Could you transcribe all of the data word for word?

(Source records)
--------------------------------------------------

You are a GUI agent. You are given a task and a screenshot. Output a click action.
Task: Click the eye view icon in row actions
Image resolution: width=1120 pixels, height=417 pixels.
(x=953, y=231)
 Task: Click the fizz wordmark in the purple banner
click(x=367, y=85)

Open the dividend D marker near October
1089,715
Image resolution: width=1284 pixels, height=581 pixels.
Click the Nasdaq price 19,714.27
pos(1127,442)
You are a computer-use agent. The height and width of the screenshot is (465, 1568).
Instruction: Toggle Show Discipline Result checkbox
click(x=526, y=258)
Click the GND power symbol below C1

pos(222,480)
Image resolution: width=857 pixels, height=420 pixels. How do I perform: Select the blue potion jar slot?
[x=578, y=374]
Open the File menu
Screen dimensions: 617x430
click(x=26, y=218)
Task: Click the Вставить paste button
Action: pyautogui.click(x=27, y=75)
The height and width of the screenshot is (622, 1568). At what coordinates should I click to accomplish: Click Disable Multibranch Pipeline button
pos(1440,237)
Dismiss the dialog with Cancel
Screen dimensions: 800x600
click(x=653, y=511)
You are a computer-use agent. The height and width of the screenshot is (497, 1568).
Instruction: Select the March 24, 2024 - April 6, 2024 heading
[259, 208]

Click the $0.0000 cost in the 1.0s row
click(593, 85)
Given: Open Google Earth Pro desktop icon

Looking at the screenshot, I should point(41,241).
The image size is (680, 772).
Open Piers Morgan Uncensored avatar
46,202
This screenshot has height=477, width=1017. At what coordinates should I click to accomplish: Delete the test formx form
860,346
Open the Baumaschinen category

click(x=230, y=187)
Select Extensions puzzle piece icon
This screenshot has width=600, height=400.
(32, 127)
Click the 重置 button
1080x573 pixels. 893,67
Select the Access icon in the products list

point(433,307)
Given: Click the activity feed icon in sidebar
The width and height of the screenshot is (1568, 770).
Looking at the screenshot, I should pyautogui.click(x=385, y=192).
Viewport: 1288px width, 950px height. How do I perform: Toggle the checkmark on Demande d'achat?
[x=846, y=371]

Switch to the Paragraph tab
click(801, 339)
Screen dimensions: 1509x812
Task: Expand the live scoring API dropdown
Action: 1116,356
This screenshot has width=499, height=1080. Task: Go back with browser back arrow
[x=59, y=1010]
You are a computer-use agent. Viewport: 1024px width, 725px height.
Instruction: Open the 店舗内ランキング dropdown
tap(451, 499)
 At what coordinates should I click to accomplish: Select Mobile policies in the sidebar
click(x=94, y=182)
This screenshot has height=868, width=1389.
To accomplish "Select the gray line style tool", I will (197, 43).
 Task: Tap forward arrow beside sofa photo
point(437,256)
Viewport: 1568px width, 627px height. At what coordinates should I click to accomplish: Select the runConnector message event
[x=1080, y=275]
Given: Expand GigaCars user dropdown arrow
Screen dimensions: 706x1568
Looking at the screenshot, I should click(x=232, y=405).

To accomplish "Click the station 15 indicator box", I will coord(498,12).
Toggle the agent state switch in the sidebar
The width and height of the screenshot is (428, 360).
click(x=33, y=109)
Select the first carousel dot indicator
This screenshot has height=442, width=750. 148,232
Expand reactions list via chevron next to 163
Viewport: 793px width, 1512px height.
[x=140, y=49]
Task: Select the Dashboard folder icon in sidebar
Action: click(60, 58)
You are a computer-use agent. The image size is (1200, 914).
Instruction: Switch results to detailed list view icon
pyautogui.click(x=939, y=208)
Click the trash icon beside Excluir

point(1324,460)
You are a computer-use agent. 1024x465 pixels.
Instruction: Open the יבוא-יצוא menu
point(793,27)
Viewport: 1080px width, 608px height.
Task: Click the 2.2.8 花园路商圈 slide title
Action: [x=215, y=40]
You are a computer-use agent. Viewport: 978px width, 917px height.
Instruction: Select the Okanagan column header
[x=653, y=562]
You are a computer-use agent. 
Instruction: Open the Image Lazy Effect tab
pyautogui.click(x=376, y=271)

--------------------------------------------------

■ **Task response**
You are a GUI agent. You are given a task and a screenshot. Output a click action.
Task: Click the eye view icon in row actions
Image resolution: width=1120 pixels, height=417 pixels.
(x=953, y=231)
 Task: Click the fizz wordmark in the purple banner
click(x=367, y=85)

Open the dividend D marker near October
1089,715
Image resolution: width=1284 pixels, height=581 pixels.
Click the Nasdaq price 19,714.27
pos(1127,442)
You are a computer-use agent. The height and width of the screenshot is (465, 1568).
Instruction: Toggle Show Discipline Result checkbox
click(x=526, y=258)
Click the GND power symbol below C1

pos(222,480)
Image resolution: width=857 pixels, height=420 pixels. How do I perform: Select the blue potion jar slot?
[x=578, y=374]
Open the File menu
Screen dimensions: 617x430
click(x=26, y=218)
Task: Click the Вставить paste button
Action: pyautogui.click(x=27, y=75)
The height and width of the screenshot is (622, 1568). At what coordinates should I click to accomplish: Click Disable Multibranch Pipeline button
pos(1440,237)
Dismiss the dialog with Cancel
Screen dimensions: 800x600
click(x=653, y=511)
You are a computer-use agent. The height and width of the screenshot is (497, 1568).
Instruction: Select the March 24, 2024 - April 6, 2024 heading
[259, 208]

Click the $0.0000 cost in the 1.0s row
click(593, 85)
Given: Open Google Earth Pro desktop icon

Looking at the screenshot, I should point(41,241).
The image size is (680, 772).
Open Piers Morgan Uncensored avatar
46,202
This screenshot has height=477, width=1017. At what coordinates should I click to accomplish: Delete the test formx form
860,346
Open the Baumaschinen category

click(x=230, y=187)
Select Extensions puzzle piece icon
This screenshot has width=600, height=400.
(32, 127)
Click the 重置 button
1080x573 pixels. 893,67
Select the Access icon in the products list

point(433,307)
Given: Click the activity feed icon in sidebar
The width and height of the screenshot is (1568, 770).
Looking at the screenshot, I should pyautogui.click(x=385, y=192).
Viewport: 1288px width, 950px height. How do I perform: Toggle the checkmark on Demande d'achat?
[x=846, y=371]

Switch to the Paragraph tab
click(801, 339)
Screen dimensions: 1509x812
Task: Expand the live scoring API dropdown
Action: 1116,356
This screenshot has width=499, height=1080. Task: Go back with browser back arrow
[x=59, y=1010]
You are a computer-use agent. Viewport: 1024px width, 725px height.
Instruction: Open the 店舗内ランキング dropdown
tap(451, 499)
 At what coordinates should I click to accomplish: Select Mobile policies in the sidebar
click(x=94, y=182)
This screenshot has height=868, width=1389.
To accomplish "Select the gray line style tool", I will (197, 43).
 Task: Tap forward arrow beside sofa photo
point(437,256)
Viewport: 1568px width, 627px height. At what coordinates should I click to accomplish: Select the runConnector message event
[x=1080, y=275]
Given: Expand GigaCars user dropdown arrow
Screen dimensions: 706x1568
Looking at the screenshot, I should click(x=232, y=405).

To accomplish "Click the station 15 indicator box", I will coord(498,12).
Toggle the agent state switch in the sidebar
The width and height of the screenshot is (428, 360).
click(x=33, y=109)
Select the first carousel dot indicator
This screenshot has height=442, width=750. 148,232
Expand reactions list via chevron next to 163
Viewport: 793px width, 1512px height.
[x=140, y=49]
Task: Select the Dashboard folder icon in sidebar
Action: click(60, 58)
You are a computer-use agent. The image size is (1200, 914).
Instruction: Switch results to detailed list view icon
pyautogui.click(x=939, y=208)
Click the trash icon beside Excluir

point(1324,460)
You are a computer-use agent. 1024x465 pixels.
Instruction: Open the יבוא-יצוא menu
point(793,27)
Viewport: 1080px width, 608px height.
Task: Click the 2.2.8 花园路商圈 slide title
Action: [x=215, y=40]
You are a computer-use agent. Viewport: 978px width, 917px height.
Instruction: Select the Okanagan column header
[x=653, y=562]
You are a computer-use agent. 
Instruction: Open the Image Lazy Effect tab
pyautogui.click(x=376, y=271)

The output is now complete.